R 中故障率和日期时间操作的计算
Calculation of failure rate and date time manipulation in R
我有一个正在使用的示例数据框
Datetime <- c("2015-09-29 08:22:00", "2015-09-29 09:45:00", "2015-09-29 09:53:00", "2015-09-29 10:22:00", "2015-09-29 10:42:00",
"2015-09-29 11:31:00", "2015-09-29 11:47:00", "2015-09-29 12:45:00", "2015-09-29 13:11:00", "2015-09-29 13:44:00",
"2015-09-29 15:24:00", "2015-09-29 16:28:00", "2015-09-29 20:22:00", "2015-09-29 21:38:00", "2015-09-29 23:34:00")
Measurement <- c("Length","Length","Width","Height","Width","Height","Length","Width","Width","Height","Width","Length",
"Length","Height","Height")
PASSFAIL <- c("PASS","PASS","FAIL","PASS","PASS","FAIL_AVG_HIGH","FAIL#Pts","FAIL","FAIL_AVG_LOW","FAIL","PASS","PASS","FAIL#RNG#HIGH","PASS","FAIL")
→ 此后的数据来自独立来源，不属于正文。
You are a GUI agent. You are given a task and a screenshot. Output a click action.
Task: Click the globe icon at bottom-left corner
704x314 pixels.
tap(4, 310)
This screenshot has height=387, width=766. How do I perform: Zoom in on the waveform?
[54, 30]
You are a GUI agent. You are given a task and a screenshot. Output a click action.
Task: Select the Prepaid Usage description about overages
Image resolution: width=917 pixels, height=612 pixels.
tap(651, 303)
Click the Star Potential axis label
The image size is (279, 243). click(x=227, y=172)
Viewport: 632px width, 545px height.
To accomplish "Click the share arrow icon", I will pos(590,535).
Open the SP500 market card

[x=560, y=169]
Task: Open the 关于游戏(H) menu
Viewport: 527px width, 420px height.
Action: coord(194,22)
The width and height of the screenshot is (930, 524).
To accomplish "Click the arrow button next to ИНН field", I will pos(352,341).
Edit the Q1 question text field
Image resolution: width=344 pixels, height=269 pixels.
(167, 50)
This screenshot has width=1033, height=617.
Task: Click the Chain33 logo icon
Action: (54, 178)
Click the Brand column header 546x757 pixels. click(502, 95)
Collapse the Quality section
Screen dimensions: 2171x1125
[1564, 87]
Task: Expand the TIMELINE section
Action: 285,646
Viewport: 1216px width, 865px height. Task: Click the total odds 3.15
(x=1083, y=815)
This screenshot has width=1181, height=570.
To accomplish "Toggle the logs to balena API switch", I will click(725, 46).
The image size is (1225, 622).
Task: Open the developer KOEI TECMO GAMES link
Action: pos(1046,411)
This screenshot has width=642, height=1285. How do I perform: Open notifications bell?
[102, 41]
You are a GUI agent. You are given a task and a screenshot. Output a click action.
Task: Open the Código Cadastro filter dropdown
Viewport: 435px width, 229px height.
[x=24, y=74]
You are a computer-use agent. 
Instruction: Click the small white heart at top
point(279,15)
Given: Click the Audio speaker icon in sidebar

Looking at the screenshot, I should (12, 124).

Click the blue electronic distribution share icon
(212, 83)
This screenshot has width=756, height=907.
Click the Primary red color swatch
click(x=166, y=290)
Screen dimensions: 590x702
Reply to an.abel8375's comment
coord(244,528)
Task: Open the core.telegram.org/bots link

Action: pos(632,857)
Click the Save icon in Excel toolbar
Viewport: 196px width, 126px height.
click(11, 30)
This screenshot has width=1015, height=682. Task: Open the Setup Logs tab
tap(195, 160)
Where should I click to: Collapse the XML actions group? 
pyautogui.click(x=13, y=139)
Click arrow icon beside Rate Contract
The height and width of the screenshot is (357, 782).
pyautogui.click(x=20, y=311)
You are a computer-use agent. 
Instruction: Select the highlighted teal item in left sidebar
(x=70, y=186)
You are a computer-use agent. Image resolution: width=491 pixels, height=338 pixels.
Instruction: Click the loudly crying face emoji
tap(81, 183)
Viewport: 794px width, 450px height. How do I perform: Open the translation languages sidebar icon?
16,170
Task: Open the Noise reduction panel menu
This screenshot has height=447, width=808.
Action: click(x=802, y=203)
df1 <- data.frame(Datetime,Measurement,PASSFAIL)
df1
Datetime Measurement PASSFAIL
1 2015-09-29 08:22:00 Length PASS
2 2015-09-29 09:45:00 Length PASS
3 2015-09-29 09:53:00 Width FAIL
4 2015-09-29 10:22:00 Height PASS
5 2015-09-29 10:42:00 Width PASS
6 2015-09-29 11:31:00 Height FAIL_AVG_HIGH
7 2015-09-29 11:47:00 Length FAIL#Pts
8 2015-09-29 12:45:00 Width FAIL
9 2015-09-29 13:11:00 Width FAIL_AVG_LOW
10 2015-09-29 13:44:00 Height FAIL
11 2015-09-29 15:24:00 Width PASS
12 2015-09-29 16:28:00 Length PASS
13 2015-09-29 20:22:00 Length FAIL#RNG#HIGH
14 2015-09-29 21:38:00 Height PASS
15 2015-09-29 23:34:00 Height FAIL
我正在研究一个有趣的问题,以找出一天中 12 AM-12 PM 和 12 PM-12 AM(第二天)的每次测量的失败率。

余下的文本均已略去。